• _Selected text_
2014 GSA Annual Meeting in Vancouver, British Columbia (19–22 October 2014)

Paper No. 208-18
Presentation Time: 1:15 PM

IMPLICATIONS OF ERUPTIVE, EROSIVE, AND DEPOSITIONAL PROCESSES PRIOR TO A SUPER ERUPTION IN THE SOUTHERN BLACK MOUNTAINS


LEE, Jacob W., Earth and Environmental Sciences, University of Kentucky, Lexington, KY 40506, WILLIAMS, Scott H., Geology, Occidental College, 1600 Campus Rd. Box 2182, Los Angeles, CA 90041, FLANSBURG, Megan, Department of Geology, College of William & Mary, Williamsburg, VA 23185, BECKENS, Holland, Department of Geology, University of Vermont, Burlington, VT 05405, MILLER, Calvin F., Earth and Environmental Sciences, Vanderbilt University, Nashville, TN 37235, LANG, N.P., Department of Geology, Mercyhurst University, Erie, PA 16546 and CRIBB, J. Warner, Geosciences, Middle Tennessee State Univ, PO Box 9, Murfreesboro, TN 37132, jacob.w.lee2@uky.edu

The Peach Spring Tuff (PST) covers over 35,000 km2 of AZ, CA, and NV (Glazner et al., 1986) and represents an 18.8 Ma super eruption. The southern Black Mountains (BM) of NW AZ provide a record of the volcanism before, during, and after this explosive event and are the focus of our investigation into the dynamic processes leading up to a super eruption. The source of the PST is the Silver Creek Caldera near Oatman (Ferguson et al. 2013). Surrounding the caldera for up to 15km is an unconformity between pre and post eruption strata where the PST is absent. This suggests either non-deposition or post-eruption erosion; both possibilities imply a changing paleoenvironment with positive topography. Down-cutting channels along the unconformity indicate that the contact is at least partially erosive (Williams et al, 2014).

• _Problems and tasks_
- A) Write out the stretch of the abstract from "The Peach Spring" through "et al, 2014).".
- B) According to the abstract, where did the Peach Spring Tuff come from?
The entries after this point come from a separate source.

• _Dataset records_
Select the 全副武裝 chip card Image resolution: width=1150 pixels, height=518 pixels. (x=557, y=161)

...

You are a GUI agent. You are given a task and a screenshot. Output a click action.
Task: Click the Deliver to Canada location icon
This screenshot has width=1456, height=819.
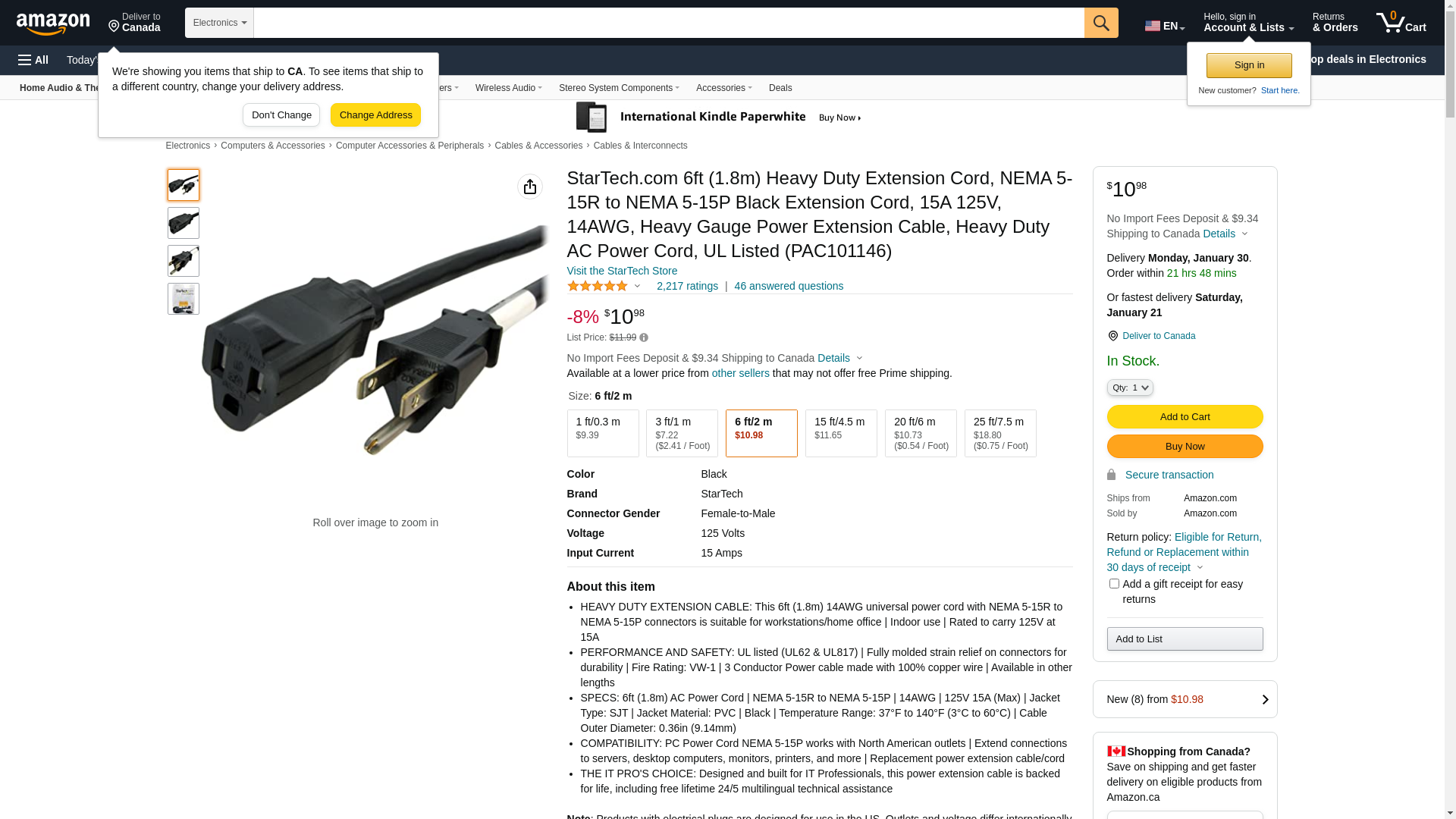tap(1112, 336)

• _Task solutions_
- A)
The Peach Spring Tuff (PST) covers over 35,000 km2 of AZ, CA, and NV (Glazner et al., 1986) and represents an 18.8 Ma super eruption. The southern Black Mountains (BM) of NW AZ provide a record of the volcanism before, during, and after this explosive event and are the focus of our investigation into the dynamic processes leading up to a super eruption. The source of the PST is the Silver Creek Caldera near Oatman (Ferguson et al. 2013). Surrounding the caldera for up to 15km is an unconformity between pre and post eruption strata where the PST is absent. This suggests either non-deposition or post-eruption erosion; both possibilities imply a changing paleoenvironment with positive topography. Down-cutting channels along the unconformity indicate that the contact is at least partially erosive (Williams et al, 2014).

- B) The Silver Creek Caldera near Oatman.